De laatste tijd lijk ik wat onzeker en vergeetachtig, zei mijn bezorgd klinkende dochter me daarstraks aan de telefoon. Of ik daar zelf nog niks van gemerkt had?
Nee dus. Ik had helemaal niks ernstigs gemerkt. “Maar misschien bewijst dat net haar indruk,” dacht ik achteraf bang. Het fameuze ontkenningsstadium, weet je wel? En die fase is precies de aanleiding voor de fatale diagnose! “Drinkt u regelmatig te veel, meneer?” “Nee hoor. Alleen bij speciale gelegenheden en dan nog met mate.” Lap! Ontkenning! En voor je het beseft zit je in een afkickcentrum in Bierbeek. Bierbeek,
of all places! Als nomen hier geen omen is!

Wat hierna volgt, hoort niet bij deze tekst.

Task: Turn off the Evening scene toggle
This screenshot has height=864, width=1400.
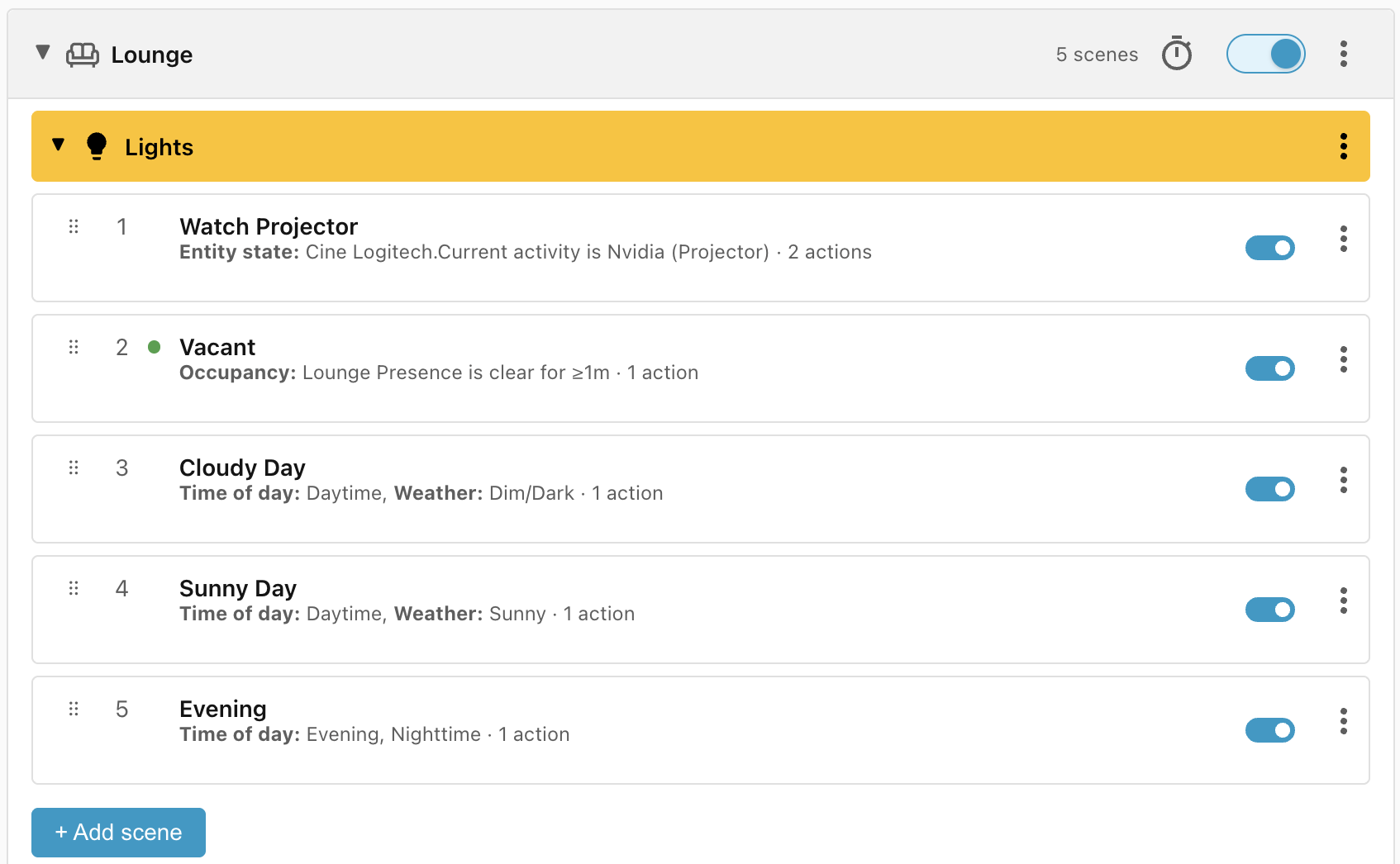Action: (1270, 730)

Iedereen heeft het toch wel eens voor dat hij/zij wat vergeet. En daar hoef je niet eens mijn leeftijd voor te hebben! Ik had het vroeger al moeilijk met het onthouden van namen van leerlingen. Ja, die gezichten veranderden ook voortdurend. Gladde babyfaces kwamen na een vakantie wel eens terug met de onmiskenbare sporen van een zich aankondigende snor! En hun kapsel, vooral dat van de meisjes, veranderde ook al met de week! Het is bijgevolg wel eens gebeurd dat ik iemand die ik in het vierde jaar wat Engels had proberen bij te brengen, in september van het zesde jaar vroeg of hij nieuw was. Ik heb me leren redden uit die gênante toestanden door het perfectioneren van mijn akoestisch geheugen. Als mijn visuele memorie me in de steek liet, herkende ik ze op de duur feilloos aan hun stem. Hoewel, bij de jongens geraakte je ook daarmee soms reddeloos in de knoei. Wie voor de zomervakantie nog voor pret zorgde, met stembanden die plots een heel octaaf oversloegen, kwam twee maanden later ooit terug met een diepe sonore bas!

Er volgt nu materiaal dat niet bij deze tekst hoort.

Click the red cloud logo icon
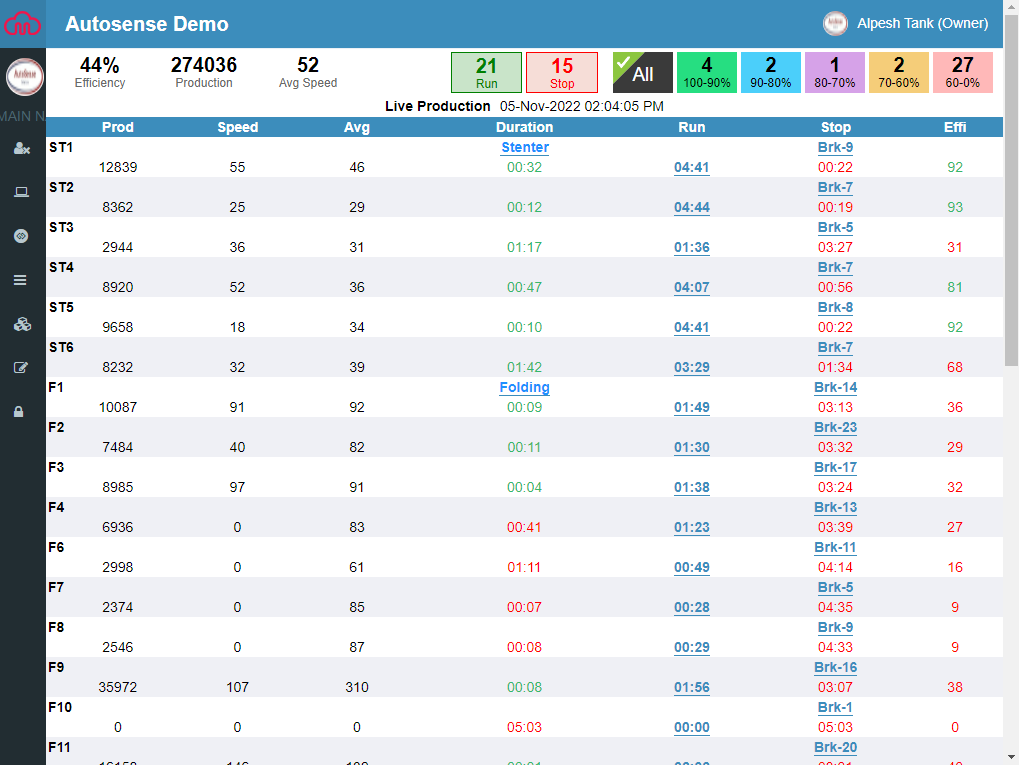 22,24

Is het dan zo abnormaal als je, zoals pas met oudejaar, elf gasten in huis hebt, niet meer weet waar je kop staat en je autosleutels in het laatje van je nachtkastje boven op je merkonderbroeken legt? (Ik weet niet waarom, maar ik denk nu ineens onwillekeurig aan de fenomenale Zweedse tennisser Björn Borg.) Eigenlijk zocht je een schone zakdoek. Maar zakdoeken liggen weer in een andere la.
Mag het je dan verwonderen dat je, tijdens het zorgvuldig inschenken van de nieuwjaarsbubbels, je vrouw wel eens aanspreekt met de voornaam van je kleindochter? Of van je ex? Loert alzheimer om de hoek als op de TV een gezicht verschijnt dat je vast en zeker al duizend keer gezien hebt? Maar net nu kun je niet op de naam komen. Pas straks, als de televisie al lang uit staat en je op de badkamer met een schuimend borsteltje je tandprothese staat te mishandelen, schiet je die plots weer te binnen. Héél soms ga ik preventief op zoek naar dingen die ik nog niet eens kwijt ben. Mijn horloge bijvoorbeeld. Terwijl ik het aan heb.

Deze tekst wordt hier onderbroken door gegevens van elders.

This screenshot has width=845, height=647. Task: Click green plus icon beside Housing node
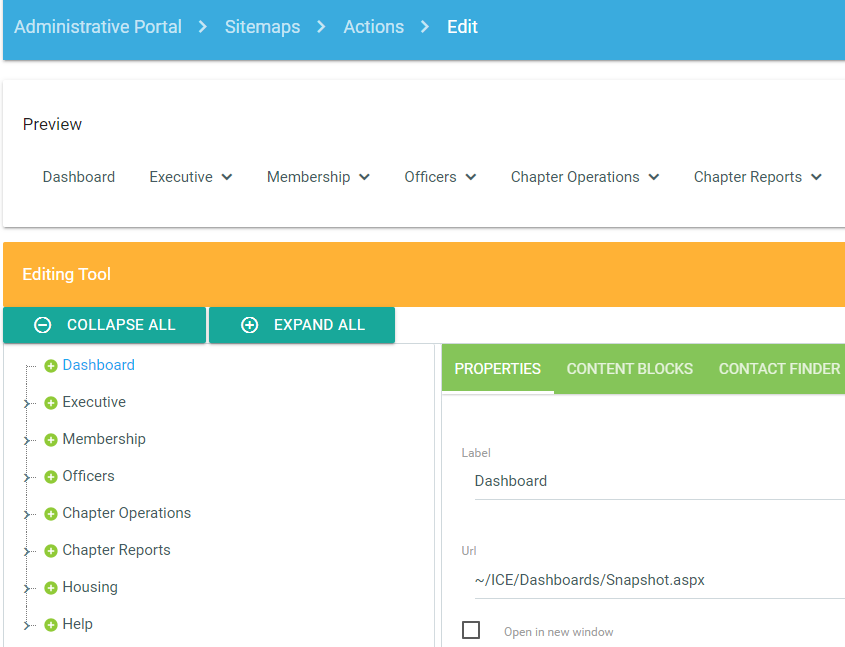click(51, 588)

En wat is er dan verdomme fout met een gewone verstrooidheid
Op de keukentafel ligt een oud Nieuwsblad. Uit de papierbak gevist om mijn aardappeltjes op te schillen. Mijn oog valt op de kop boven een artikel. ‘Man verliest teelbal tijdens betoging in Parijs’. Het zal toch niet waar zijn! Wist-ie niet meer waar hij ermee gebleven was? Toch zelf ook maar gauw even in het laatje van het nachtkastje kijken.